§ **WHAT IS NEEDED**:
Restate each entry shown beneath this instruction, keeping its wording intact.

Pixel coordinate grounding data
——————————

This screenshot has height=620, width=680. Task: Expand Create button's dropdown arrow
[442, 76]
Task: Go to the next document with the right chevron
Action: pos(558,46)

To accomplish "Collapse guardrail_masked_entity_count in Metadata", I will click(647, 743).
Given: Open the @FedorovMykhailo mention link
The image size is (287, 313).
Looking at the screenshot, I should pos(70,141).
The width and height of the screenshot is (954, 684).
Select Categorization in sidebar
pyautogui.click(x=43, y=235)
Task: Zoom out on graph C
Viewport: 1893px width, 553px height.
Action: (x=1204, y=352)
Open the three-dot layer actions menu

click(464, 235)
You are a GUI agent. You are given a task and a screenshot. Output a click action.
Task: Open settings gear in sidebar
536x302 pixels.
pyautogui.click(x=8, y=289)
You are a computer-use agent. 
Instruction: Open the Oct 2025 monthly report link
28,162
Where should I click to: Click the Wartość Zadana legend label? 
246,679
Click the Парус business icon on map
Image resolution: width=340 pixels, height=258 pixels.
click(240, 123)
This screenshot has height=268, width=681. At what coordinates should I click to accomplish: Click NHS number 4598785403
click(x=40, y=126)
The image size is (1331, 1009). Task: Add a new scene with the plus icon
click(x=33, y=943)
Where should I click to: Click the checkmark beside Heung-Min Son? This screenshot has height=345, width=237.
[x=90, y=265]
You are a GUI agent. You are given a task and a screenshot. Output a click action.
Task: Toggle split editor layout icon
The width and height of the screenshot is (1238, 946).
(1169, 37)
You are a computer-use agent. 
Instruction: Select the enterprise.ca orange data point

——————————

§ **EXERCISE RESPONSE**:
This screenshot has height=620, width=680. Task: Expand Create button's dropdown arrow
[442, 76]
Task: Go to the next document with the right chevron
Action: pos(558,46)

To accomplish "Collapse guardrail_masked_entity_count in Metadata", I will click(647, 743).
Given: Open the @FedorovMykhailo mention link
The image size is (287, 313).
Looking at the screenshot, I should pos(70,141).
The width and height of the screenshot is (954, 684).
Select Categorization in sidebar
pyautogui.click(x=43, y=235)
Task: Zoom out on graph C
Viewport: 1893px width, 553px height.
Action: (x=1204, y=352)
Open the three-dot layer actions menu

click(464, 235)
You are a GUI agent. You are given a task and a screenshot. Output a click action.
Task: Open settings gear in sidebar
536x302 pixels.
pyautogui.click(x=8, y=289)
You are a computer-use agent. 
Instruction: Open the Oct 2025 monthly report link
28,162
Where should I click to: Click the Wartość Zadana legend label? 
246,679
Click the Парус business icon on map
Image resolution: width=340 pixels, height=258 pixels.
click(240, 123)
This screenshot has height=268, width=681. At what coordinates should I click to accomplish: Click NHS number 4598785403
click(x=40, y=126)
The image size is (1331, 1009). Task: Add a new scene with the plus icon
click(x=33, y=943)
Where should I click to: Click the checkmark beside Heung-Min Son? This screenshot has height=345, width=237.
[x=90, y=265]
You are a GUI agent. You are given a task and a screenshot. Output a click action.
Task: Toggle split editor layout icon
The width and height of the screenshot is (1238, 946).
(1169, 37)
You are a computer-use agent. 
Instruction: Select the enterprise.ca orange data point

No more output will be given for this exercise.